The Moneyless Manifesto: Waktu bukanlah uang (Mark Boyle, 2012)

Manusia … mengorbankan kesehatannya demi uang. Kemudian ia mengorbankan uang demi memulihkan kesehatannya. Kemudian ia gelisah akan masa de...

20190427

Persoalan Fiksi Islam (Ruqayyah Kareem)

“Orang-orang di sana tidak membaca!” cetus petugas tata usaha di Texas A&M University. Ia membicarakan orang-orang di Qatar. Tentu saja ia keliru; angka melek huruf di Qatar lebih dari 96 persen, di atas Australia, namun di bawah Jalur Gaza.

Si petugas tata usaha barangkali belum mengetahui ini. Jadi apa alasan di balik opininya? Dari mana timbulnya pikiran bahwa “orang-orang di sana tidak membaca”? Yang sebenarnya dimaksudkan oleh si petugas tata usaha yaitu membaca bacaan fiksi atau membaca untuk kesenangan. Di sinilah paling sering terdapat ketidaksesuaian antara apa yang dianggap sebagai melek huruf dan apa yang dibaca. Menurut si petugas tata usaha, ilmu pengetahuan diperoleh melalui bacaan fiksi dan dengan pandangan tersebut ia menyimpulkan bahwa penduduk Qatar tidak membaca.

→ **Bahan yang Diberikan**

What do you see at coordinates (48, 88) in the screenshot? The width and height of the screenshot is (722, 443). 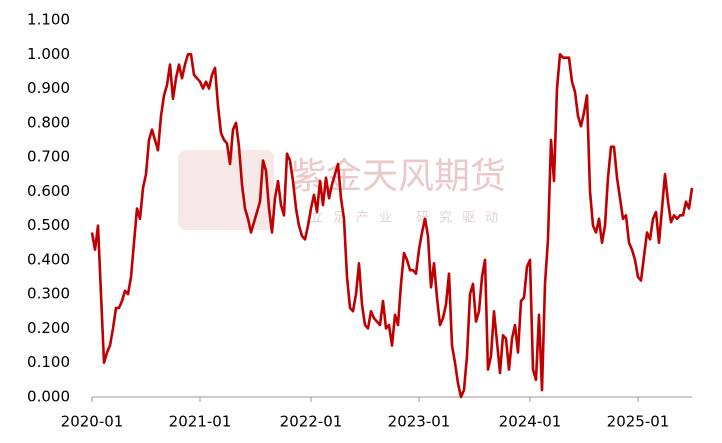 I see `y-tick-label: 0.900` at bounding box center [48, 88].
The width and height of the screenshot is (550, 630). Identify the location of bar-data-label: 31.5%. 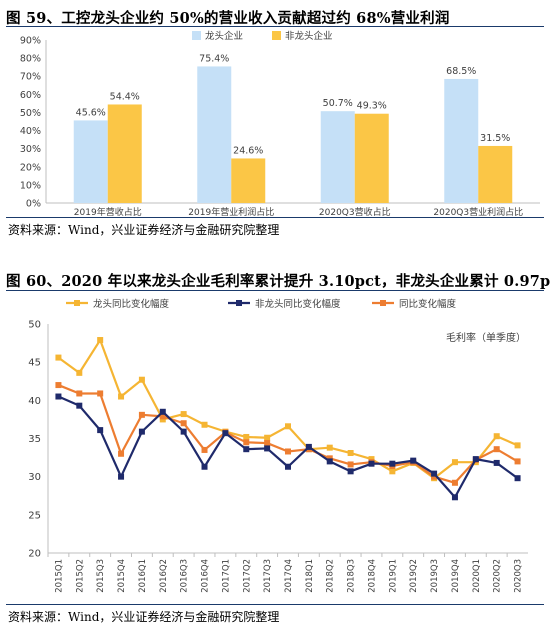
(495, 138).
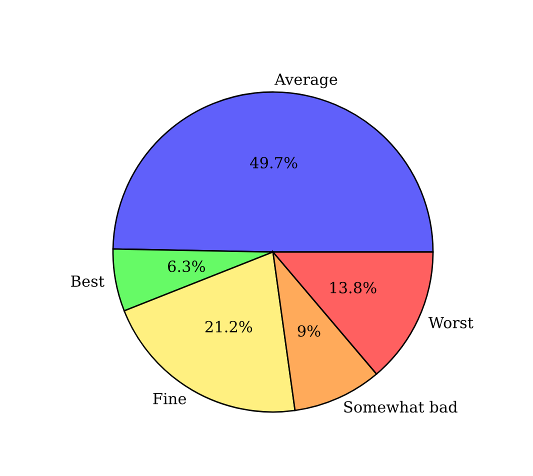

→ **Kegiatan A**
Bisakah Anda menyusun ulang paragraf dalam kutipan yang diawali kata-kata “Orang-orang di sana tidak membaca” menjadi daftar singkat yang tetap memuat fakta utamanya?
→ **Kegiatan B**
Bisakah Anda menuliskan ulang dengan tepat seluruh bagian kutipan, mulai dari "Manusia … mengorbankan" terus ke bawah sampai "Islam (Ruqayyah Kareem)"?
Gunakan kutipan itu saja sebagai sumber, bukan data.

→ **Jawaban Tugas A**
- Seorang petugas tata usaha di Texas A&M University mengatakan bahwa orang-orang di Qatar tidak membaca.
- Pendapat itu keliru.
- Angka melek huruf di Qatar lebih dari 96 persen.
- Angka tersebut di atas Australia, tetapi di bawah Jalur Gaza.

→ **Jawaban Tugas B**
Manusia … mengorbankan kesehatannya demi uang. Kemudian ia mengorbankan uang demi memulihkan kesehatannya. Kemudian ia gelisah akan masa de...

20190427

Persoalan Fiksi Islam (Ruqayyah Kareem)